An imbroglio involving an alleged kickback scheme perpetrated by employees of a San Francisco-based garbage collection company has shone a spotlight on the perils faced by individuals who go public with information concerning potential fraud committed against the government, and the importance of robust protections at all levels of government for whistleblowers.
Brian McVeigh was initially hired by the garbage collector, Recology, in 2000, and received positive performance evaluations. He was later transferred to a sorting facility to oversee a California Redemption Value (CRV) Buyback Center operated by the company. Recology has a monopoly with the City of San Francisco, and receives millions of dollars in diversion incentive bonuses from the State of California to participate in the buyback program. As a manager at the CRV Buyback Center facility, McVeigh’s responsibilities included preventing fraud and theft of CRV recyclable materials. In that capacity, he became aware of a fraudulent scheme in which Recology employees were inflating CRV weights, manipulating the figures in order to qualify for the bonuses from the state. McVeigh was summarily terminated in 2008 after bringing the fraud to the attention of Recology management and the local authorities.

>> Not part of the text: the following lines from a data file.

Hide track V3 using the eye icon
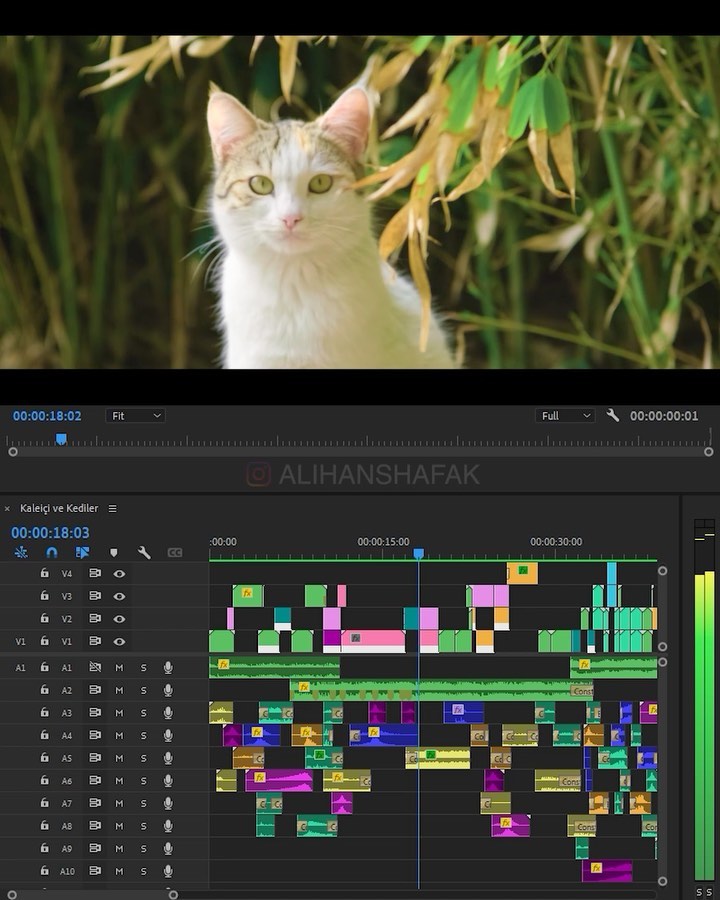Image resolution: width=720 pixels, height=900 pixels. tap(119, 596)
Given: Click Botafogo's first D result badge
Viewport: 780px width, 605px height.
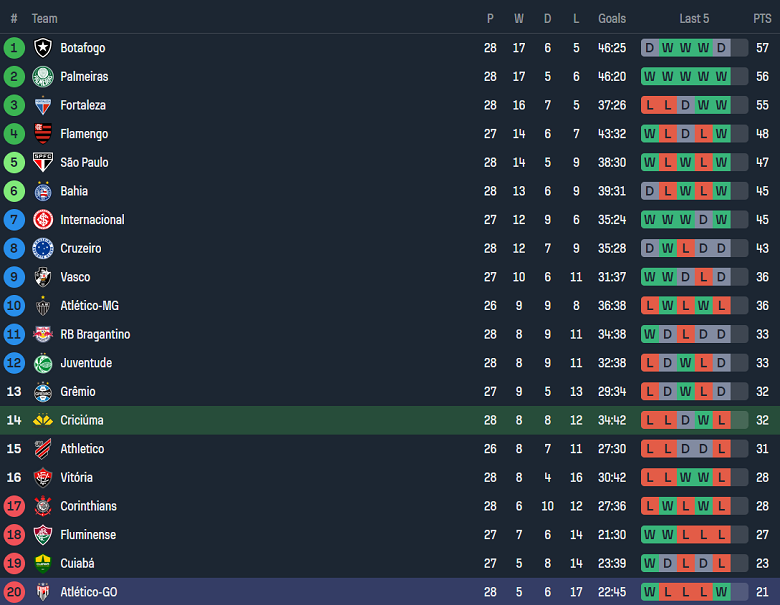Looking at the screenshot, I should 650,48.
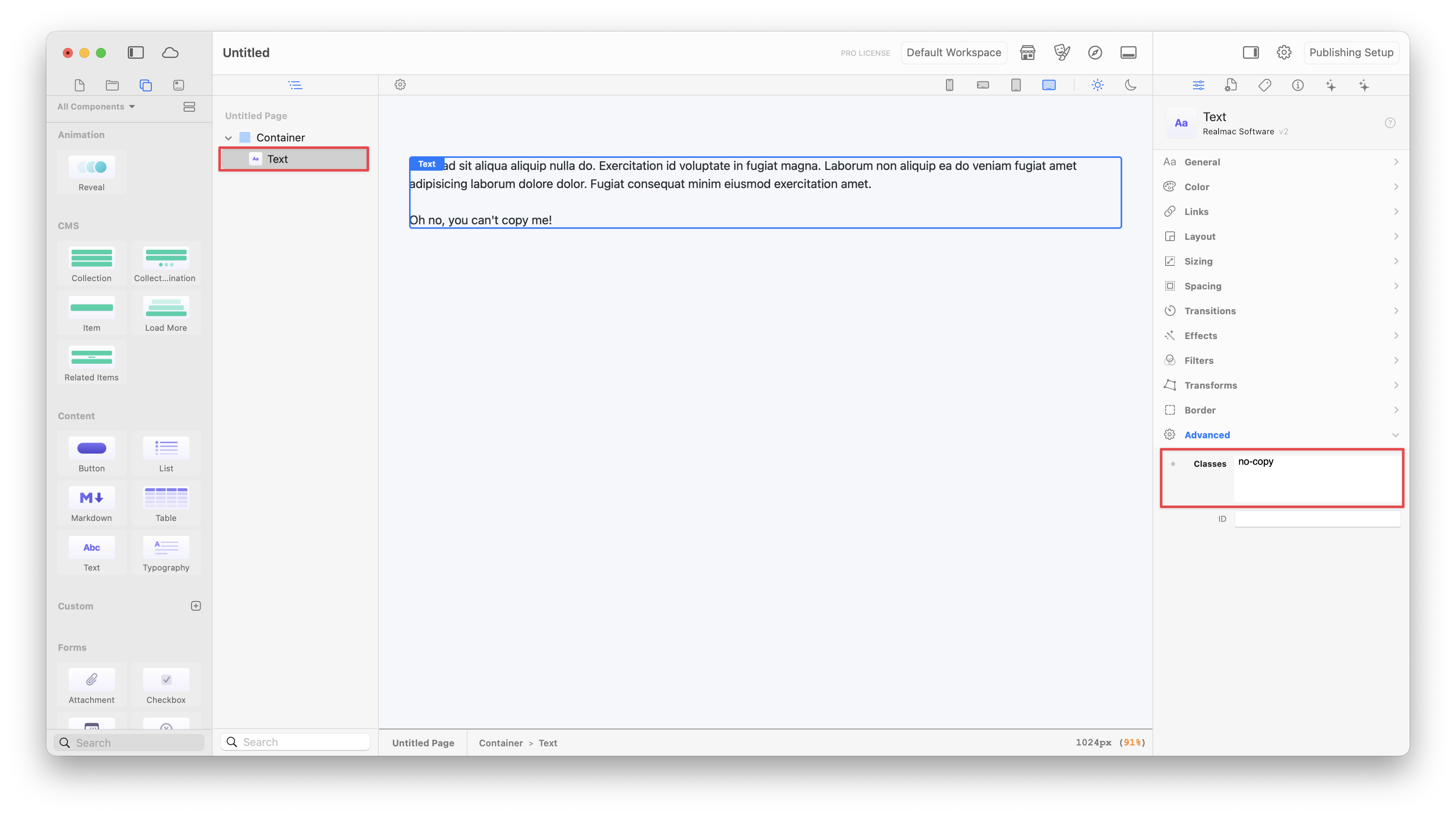Switch the canvas to light mode

(x=1097, y=85)
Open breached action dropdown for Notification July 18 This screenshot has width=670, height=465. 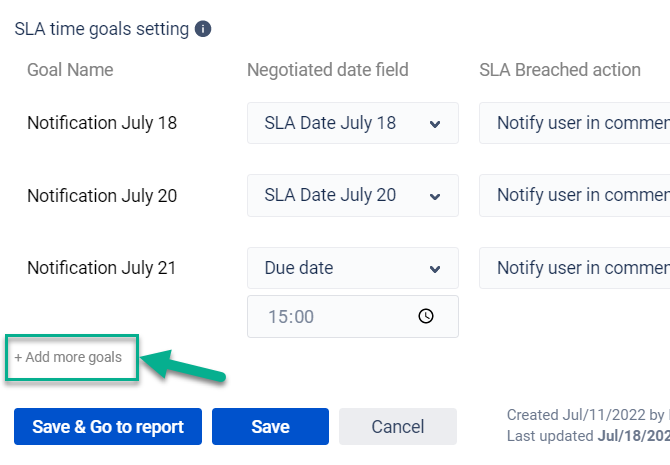coord(575,123)
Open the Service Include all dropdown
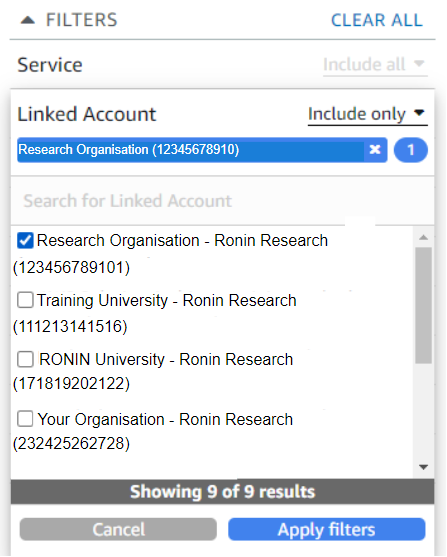The width and height of the screenshot is (447, 557). click(x=375, y=65)
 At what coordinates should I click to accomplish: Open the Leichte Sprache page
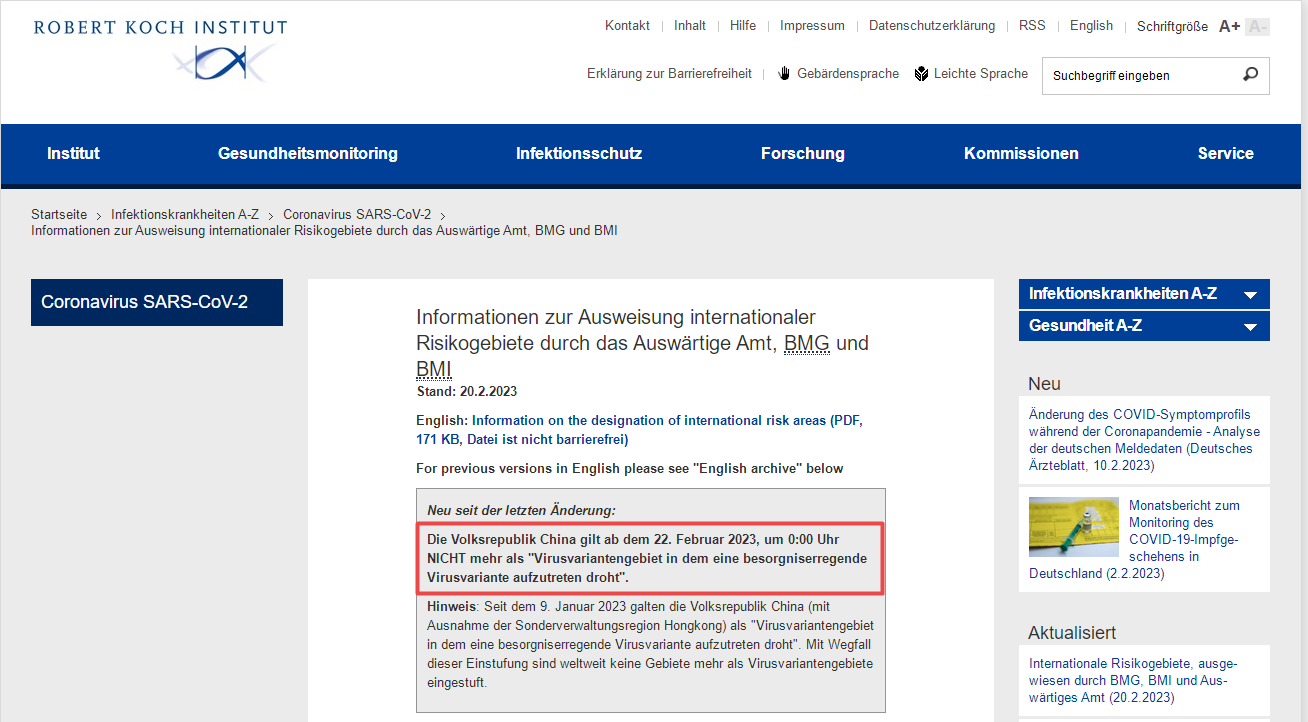point(971,74)
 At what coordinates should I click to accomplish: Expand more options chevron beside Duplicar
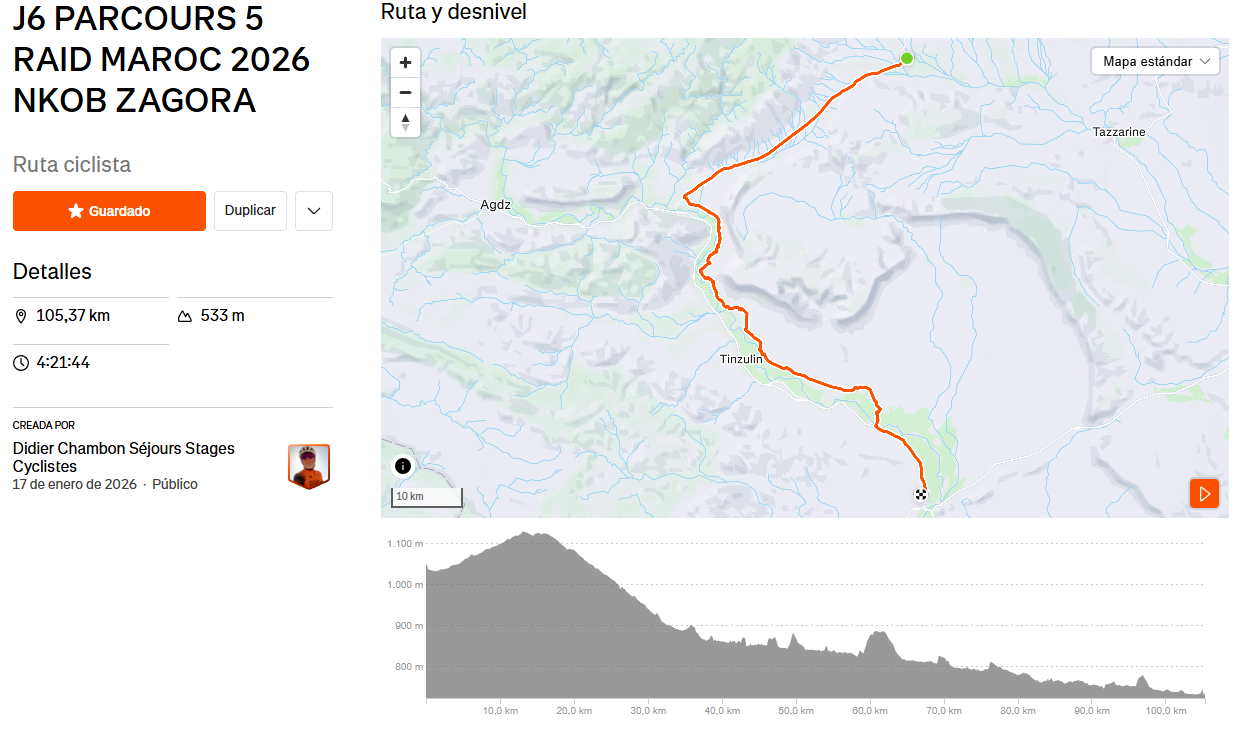point(314,211)
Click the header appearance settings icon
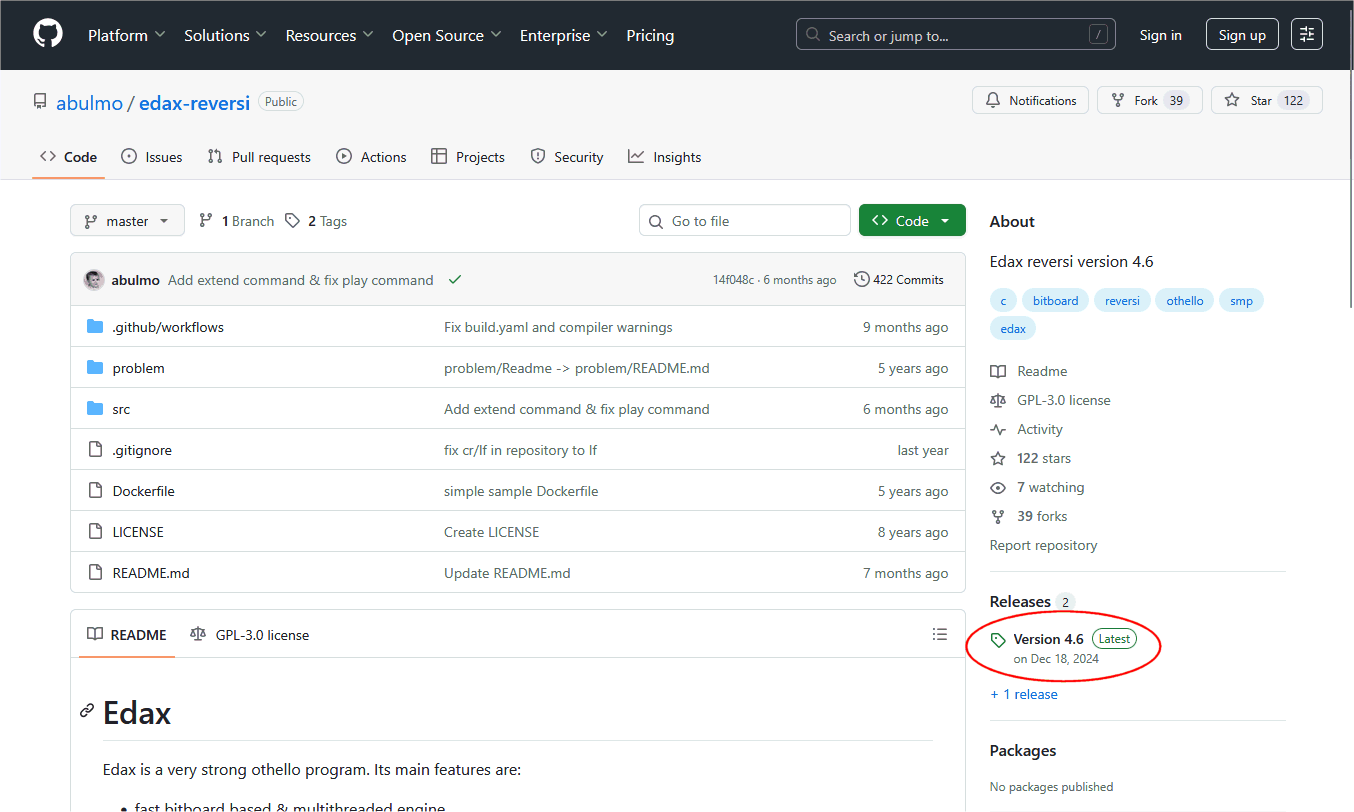 [1306, 35]
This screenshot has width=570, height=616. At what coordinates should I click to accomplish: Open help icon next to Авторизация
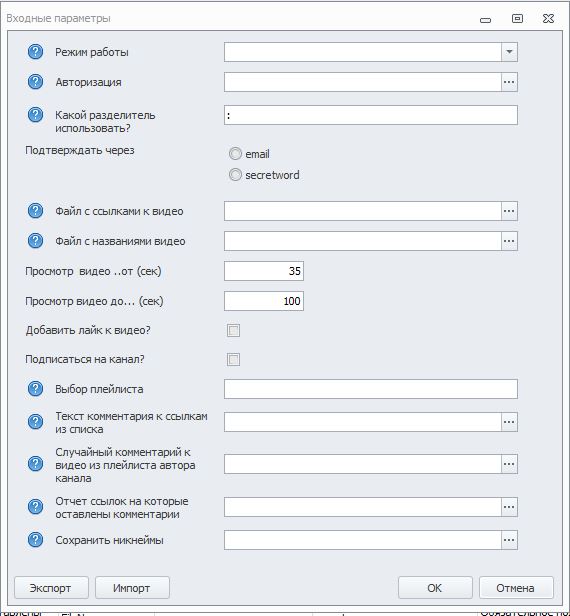(35, 82)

McVeigh has filed a civil claim against his former employer under California’s False Claims Act (“FCA”), alleging that Recology management was likely involved in the scheme and that the termination was retaliation for his reporting of the wrongful conduct to the authorities. Both the fraudulent scheme on the part of the garbage collection company, a contractor which generates $220 million in annual revenues from local San Francisco ratepayers as an unregulated monopoly, and the retaliation are actionable under California’s False Claims Act.